▶ **Given entries**

********

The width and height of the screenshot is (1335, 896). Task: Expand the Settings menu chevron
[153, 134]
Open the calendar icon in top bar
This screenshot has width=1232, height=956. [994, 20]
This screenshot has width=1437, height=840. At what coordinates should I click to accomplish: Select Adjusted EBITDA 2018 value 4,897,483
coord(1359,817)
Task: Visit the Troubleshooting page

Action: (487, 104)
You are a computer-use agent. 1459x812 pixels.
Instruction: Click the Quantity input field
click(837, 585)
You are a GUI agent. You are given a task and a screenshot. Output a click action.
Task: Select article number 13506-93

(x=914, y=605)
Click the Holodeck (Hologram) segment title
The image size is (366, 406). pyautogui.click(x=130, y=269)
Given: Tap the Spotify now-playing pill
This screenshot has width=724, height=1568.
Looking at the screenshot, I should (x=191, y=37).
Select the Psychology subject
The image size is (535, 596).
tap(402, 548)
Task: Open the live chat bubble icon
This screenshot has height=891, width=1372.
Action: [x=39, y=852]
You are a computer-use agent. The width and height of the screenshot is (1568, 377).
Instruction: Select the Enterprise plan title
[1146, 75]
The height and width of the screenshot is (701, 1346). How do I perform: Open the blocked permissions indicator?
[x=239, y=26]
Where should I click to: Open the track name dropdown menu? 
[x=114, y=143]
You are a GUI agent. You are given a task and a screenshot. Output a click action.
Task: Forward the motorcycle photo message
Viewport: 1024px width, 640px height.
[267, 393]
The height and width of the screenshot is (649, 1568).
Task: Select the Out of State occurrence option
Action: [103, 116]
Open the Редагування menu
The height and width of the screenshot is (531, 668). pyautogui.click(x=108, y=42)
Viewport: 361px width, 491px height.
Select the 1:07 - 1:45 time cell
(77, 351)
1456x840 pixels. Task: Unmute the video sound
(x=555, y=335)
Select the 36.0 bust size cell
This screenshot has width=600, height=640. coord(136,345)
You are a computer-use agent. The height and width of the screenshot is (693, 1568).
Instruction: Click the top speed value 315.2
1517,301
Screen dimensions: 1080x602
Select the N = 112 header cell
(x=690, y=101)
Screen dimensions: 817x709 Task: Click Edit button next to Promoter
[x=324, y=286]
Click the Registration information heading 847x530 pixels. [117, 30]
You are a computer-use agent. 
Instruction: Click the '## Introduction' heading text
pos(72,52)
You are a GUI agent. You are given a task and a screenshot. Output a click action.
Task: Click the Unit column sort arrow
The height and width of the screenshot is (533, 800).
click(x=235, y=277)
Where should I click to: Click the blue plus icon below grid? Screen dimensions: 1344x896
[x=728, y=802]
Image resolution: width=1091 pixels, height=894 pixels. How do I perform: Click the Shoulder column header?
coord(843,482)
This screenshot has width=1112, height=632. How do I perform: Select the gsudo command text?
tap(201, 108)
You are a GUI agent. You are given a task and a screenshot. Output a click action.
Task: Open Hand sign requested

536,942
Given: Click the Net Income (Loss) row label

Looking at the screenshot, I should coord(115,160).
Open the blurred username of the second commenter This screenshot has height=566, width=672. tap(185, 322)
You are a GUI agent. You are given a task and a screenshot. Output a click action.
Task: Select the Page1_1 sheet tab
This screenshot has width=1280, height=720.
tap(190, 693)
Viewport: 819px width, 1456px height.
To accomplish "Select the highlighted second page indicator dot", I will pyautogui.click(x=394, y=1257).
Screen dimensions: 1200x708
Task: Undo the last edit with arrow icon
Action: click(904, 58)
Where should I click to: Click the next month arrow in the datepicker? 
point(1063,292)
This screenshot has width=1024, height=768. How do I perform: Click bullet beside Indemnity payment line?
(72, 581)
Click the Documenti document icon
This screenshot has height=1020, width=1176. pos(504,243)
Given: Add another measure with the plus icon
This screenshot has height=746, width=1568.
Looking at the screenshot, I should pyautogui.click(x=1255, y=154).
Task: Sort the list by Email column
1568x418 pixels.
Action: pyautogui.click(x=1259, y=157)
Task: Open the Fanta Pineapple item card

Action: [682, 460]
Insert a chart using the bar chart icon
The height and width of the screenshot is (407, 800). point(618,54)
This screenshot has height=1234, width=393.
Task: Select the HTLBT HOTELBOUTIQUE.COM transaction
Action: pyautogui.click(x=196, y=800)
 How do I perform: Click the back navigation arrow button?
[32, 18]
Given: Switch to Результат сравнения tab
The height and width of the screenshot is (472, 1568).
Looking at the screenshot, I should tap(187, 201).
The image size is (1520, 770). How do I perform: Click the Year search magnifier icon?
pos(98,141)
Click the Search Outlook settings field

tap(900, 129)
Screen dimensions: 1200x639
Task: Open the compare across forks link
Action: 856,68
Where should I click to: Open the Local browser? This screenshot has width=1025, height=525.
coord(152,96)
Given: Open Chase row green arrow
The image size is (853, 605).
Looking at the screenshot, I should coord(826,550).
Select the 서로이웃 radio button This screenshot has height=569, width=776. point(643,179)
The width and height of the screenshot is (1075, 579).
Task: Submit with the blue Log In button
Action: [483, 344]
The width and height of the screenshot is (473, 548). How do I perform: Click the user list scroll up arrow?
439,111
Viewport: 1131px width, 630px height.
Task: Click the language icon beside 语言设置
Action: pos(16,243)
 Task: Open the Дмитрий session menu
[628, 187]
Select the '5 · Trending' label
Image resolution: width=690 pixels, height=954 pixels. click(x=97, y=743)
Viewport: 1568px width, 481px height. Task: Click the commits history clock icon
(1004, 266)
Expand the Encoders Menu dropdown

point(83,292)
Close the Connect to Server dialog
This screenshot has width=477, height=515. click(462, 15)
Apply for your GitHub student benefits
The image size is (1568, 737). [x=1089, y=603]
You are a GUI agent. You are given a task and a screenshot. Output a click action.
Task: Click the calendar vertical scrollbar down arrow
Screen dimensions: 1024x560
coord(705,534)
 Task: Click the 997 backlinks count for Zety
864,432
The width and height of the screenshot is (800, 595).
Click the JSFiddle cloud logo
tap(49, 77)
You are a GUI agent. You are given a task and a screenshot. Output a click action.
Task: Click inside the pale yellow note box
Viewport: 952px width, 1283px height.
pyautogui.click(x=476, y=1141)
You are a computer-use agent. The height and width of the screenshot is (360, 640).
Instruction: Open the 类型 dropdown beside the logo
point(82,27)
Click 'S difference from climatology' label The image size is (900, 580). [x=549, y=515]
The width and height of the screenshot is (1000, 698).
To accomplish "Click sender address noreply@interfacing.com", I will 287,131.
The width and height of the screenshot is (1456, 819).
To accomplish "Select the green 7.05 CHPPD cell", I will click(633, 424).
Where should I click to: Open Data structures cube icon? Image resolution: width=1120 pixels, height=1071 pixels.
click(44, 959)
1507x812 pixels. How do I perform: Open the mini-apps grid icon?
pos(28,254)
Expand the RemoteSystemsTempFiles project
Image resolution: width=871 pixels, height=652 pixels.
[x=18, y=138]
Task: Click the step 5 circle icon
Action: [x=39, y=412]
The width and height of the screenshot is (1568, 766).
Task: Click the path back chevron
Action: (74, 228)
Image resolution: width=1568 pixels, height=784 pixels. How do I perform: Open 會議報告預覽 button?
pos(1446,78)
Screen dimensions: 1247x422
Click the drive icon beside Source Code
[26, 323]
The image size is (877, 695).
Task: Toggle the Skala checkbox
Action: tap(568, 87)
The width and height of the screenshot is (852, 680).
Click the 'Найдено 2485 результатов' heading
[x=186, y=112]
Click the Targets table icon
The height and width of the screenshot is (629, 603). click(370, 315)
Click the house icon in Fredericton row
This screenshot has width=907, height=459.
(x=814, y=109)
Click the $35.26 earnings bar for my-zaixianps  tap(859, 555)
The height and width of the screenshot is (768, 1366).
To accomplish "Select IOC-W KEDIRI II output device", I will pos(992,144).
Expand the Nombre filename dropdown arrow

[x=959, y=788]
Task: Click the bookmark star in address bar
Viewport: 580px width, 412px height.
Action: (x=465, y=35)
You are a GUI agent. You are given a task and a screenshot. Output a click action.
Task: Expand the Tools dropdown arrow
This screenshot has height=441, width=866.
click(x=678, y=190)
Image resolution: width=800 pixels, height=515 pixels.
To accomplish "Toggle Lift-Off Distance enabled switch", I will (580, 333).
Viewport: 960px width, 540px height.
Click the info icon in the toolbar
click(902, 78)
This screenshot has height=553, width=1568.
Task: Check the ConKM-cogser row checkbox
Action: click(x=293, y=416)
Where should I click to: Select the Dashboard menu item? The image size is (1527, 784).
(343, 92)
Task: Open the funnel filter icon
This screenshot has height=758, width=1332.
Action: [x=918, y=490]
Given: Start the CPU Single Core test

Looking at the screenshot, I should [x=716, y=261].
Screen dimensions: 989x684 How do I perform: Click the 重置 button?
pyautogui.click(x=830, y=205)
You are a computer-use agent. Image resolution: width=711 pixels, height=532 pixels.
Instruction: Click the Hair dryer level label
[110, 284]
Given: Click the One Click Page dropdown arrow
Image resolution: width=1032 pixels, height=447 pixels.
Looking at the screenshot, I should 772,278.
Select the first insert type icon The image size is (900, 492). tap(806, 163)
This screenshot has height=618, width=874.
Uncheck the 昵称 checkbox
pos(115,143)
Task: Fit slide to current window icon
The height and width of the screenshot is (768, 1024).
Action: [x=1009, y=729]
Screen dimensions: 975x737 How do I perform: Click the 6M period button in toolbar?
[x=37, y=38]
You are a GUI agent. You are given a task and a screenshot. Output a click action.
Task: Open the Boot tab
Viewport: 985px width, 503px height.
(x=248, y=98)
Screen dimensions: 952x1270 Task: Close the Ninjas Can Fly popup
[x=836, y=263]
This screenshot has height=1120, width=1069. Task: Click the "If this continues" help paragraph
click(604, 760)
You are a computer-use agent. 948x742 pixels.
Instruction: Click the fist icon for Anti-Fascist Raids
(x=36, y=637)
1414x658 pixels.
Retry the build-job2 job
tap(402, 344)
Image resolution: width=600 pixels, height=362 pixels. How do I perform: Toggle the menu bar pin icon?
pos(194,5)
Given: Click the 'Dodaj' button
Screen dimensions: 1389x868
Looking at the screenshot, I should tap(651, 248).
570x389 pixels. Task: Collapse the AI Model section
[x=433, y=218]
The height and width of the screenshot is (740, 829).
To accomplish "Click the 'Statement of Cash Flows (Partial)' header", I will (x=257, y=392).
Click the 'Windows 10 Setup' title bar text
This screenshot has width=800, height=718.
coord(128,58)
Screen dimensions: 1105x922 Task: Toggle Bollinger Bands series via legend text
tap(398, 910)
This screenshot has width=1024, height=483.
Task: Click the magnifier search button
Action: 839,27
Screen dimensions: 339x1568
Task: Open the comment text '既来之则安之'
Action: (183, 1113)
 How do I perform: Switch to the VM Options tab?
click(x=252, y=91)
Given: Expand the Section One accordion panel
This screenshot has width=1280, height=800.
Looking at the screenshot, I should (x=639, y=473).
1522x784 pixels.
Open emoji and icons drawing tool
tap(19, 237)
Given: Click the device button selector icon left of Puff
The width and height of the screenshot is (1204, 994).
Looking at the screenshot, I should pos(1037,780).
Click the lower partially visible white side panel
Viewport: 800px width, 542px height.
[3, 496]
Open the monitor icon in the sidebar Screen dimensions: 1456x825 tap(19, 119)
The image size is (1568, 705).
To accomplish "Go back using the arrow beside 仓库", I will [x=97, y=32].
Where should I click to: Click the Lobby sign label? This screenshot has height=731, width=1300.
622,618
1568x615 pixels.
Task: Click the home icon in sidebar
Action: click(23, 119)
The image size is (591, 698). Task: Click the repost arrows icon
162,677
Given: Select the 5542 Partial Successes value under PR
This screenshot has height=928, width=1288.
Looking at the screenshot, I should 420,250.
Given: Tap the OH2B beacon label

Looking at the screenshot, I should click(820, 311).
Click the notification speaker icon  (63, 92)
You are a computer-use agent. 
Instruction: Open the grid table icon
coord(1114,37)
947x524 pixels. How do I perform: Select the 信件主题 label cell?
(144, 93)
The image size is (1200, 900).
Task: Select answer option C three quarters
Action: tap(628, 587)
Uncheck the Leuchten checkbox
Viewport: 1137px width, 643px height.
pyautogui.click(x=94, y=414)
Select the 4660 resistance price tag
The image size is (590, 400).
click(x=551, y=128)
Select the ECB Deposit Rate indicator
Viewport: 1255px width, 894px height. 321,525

********

▶ **Directive**
Please repeat the entries from the line containing "Given: Start the CPU Single Core test" through the line containing "pos(115,143)", inclusive, swapping "Hair dryer" for "Curling iron" and leaving everything else unchanged.

▶ **Task answer**
Given: Start the CPU Single Core test

Looking at the screenshot, I should [x=716, y=261].
Screen dimensions: 989x684 How do I perform: Click the 重置 button?
pyautogui.click(x=830, y=205)
You are a computer-use agent. Image resolution: width=711 pixels, height=532 pixels.
Instruction: Click the Curling iron level label
[110, 284]
Given: Click the One Click Page dropdown arrow
Image resolution: width=1032 pixels, height=447 pixels.
Looking at the screenshot, I should 772,278.
Select the first insert type icon The image size is (900, 492). tap(806, 163)
This screenshot has height=618, width=874.
Uncheck the 昵称 checkbox
pos(115,143)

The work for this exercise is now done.